_Exercise directions_.
Keep only the lines from the top of the listing through the one with "You are a computer-use agent. Viewport: 2576px", and reproduce them unaltered.

*-*-*

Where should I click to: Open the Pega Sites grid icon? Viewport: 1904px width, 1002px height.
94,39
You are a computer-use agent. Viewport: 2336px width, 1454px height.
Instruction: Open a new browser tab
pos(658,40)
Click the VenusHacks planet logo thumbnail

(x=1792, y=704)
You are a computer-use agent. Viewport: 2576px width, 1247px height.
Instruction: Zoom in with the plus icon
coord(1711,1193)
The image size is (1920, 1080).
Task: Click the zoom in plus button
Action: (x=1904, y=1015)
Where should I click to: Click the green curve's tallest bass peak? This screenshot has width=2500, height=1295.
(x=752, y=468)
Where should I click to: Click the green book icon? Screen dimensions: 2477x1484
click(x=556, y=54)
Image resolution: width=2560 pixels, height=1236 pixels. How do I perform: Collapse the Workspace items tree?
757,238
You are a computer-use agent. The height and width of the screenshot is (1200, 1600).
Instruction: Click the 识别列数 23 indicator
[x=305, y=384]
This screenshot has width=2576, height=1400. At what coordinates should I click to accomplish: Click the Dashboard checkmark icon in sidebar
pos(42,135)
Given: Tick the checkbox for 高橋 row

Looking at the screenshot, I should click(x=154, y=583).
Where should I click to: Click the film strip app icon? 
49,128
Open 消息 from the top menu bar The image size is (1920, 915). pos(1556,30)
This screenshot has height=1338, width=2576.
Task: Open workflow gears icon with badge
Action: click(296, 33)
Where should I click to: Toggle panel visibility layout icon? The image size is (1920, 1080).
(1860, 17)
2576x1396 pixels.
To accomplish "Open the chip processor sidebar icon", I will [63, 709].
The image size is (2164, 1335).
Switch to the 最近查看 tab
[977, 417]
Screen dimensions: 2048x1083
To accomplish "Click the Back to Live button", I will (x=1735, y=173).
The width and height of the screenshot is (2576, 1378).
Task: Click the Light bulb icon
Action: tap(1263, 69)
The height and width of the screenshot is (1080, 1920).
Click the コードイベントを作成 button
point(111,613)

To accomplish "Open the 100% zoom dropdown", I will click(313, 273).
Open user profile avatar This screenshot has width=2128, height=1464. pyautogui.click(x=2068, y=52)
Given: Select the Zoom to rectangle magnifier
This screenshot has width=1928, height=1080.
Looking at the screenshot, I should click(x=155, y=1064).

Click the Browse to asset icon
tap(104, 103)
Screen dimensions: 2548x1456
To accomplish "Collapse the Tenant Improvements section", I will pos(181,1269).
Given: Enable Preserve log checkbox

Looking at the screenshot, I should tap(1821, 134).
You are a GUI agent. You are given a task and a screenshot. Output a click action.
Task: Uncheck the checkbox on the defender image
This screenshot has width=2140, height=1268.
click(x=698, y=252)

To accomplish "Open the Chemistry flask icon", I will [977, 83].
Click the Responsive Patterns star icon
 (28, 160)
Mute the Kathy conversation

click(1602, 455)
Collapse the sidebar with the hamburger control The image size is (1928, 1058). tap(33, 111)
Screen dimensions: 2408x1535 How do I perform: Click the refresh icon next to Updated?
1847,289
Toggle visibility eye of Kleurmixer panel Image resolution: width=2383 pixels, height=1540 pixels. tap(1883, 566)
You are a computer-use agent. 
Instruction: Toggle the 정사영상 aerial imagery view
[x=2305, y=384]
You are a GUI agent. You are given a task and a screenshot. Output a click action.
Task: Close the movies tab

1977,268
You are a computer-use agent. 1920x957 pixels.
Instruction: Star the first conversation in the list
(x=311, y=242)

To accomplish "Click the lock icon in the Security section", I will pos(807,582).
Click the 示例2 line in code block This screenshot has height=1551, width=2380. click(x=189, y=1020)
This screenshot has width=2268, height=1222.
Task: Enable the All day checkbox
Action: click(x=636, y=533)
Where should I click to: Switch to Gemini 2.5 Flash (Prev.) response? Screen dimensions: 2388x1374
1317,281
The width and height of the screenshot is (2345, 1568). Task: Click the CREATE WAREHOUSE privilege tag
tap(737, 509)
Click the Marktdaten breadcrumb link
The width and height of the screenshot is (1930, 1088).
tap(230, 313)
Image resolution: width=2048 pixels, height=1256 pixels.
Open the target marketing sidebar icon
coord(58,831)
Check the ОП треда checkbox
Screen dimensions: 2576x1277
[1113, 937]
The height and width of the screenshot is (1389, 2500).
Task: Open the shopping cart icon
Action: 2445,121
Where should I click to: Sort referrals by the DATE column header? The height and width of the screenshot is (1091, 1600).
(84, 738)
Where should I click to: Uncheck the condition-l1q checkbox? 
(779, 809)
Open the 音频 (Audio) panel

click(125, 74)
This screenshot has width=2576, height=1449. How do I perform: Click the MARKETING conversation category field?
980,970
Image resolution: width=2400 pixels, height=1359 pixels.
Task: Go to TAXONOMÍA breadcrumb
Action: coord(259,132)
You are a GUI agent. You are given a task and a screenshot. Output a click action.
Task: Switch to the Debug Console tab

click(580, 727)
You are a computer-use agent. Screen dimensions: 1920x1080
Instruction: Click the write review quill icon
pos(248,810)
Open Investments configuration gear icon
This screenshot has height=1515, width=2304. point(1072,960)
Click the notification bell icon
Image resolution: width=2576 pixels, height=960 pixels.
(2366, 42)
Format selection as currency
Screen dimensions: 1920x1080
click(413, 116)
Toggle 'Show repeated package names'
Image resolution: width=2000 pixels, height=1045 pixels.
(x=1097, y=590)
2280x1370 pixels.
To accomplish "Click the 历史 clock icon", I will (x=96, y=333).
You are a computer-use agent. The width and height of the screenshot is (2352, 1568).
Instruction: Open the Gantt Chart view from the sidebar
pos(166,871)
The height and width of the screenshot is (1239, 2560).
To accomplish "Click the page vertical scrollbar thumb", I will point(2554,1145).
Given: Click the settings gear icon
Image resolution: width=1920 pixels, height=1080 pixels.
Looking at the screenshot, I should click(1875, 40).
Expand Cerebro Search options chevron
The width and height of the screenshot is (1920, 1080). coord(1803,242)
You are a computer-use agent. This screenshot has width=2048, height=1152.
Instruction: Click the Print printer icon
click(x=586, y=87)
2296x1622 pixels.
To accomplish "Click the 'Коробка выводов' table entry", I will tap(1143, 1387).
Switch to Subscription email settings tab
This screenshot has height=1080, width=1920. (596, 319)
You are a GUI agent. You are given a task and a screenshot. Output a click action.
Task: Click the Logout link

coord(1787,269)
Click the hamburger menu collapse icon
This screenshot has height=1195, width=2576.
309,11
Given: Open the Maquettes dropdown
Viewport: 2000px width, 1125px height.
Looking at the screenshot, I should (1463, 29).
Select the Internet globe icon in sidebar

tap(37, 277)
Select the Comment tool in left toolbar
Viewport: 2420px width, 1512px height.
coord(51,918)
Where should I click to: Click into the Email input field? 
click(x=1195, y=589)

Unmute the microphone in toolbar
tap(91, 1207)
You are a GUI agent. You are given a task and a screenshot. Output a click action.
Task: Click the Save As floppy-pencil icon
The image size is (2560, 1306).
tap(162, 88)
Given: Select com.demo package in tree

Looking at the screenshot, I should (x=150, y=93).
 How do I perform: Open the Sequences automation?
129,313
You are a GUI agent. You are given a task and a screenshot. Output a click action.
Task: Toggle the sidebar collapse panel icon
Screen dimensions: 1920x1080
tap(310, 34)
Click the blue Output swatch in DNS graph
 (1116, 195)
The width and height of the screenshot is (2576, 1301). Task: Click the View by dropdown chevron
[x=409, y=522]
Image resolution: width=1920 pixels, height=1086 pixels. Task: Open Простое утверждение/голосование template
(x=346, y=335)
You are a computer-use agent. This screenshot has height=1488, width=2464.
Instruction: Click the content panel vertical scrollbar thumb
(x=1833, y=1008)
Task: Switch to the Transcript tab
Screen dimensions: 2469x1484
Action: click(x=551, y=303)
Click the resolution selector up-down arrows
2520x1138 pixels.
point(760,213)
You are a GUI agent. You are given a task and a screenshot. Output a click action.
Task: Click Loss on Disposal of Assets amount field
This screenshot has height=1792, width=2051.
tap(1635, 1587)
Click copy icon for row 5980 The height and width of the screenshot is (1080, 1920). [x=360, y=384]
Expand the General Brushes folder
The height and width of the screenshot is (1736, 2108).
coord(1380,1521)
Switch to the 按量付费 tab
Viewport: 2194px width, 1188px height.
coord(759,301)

*-*-*

_Result of the task_.
Where should I click to: Open the Pega Sites grid icon? Viewport: 1904px width, 1002px height.
94,39
You are a computer-use agent. Viewport: 2336px width, 1454px height.
Instruction: Open a new browser tab
pos(658,40)
Click the VenusHacks planet logo thumbnail

(x=1792, y=704)
You are a computer-use agent. Viewport: 2576px width, 1247px height.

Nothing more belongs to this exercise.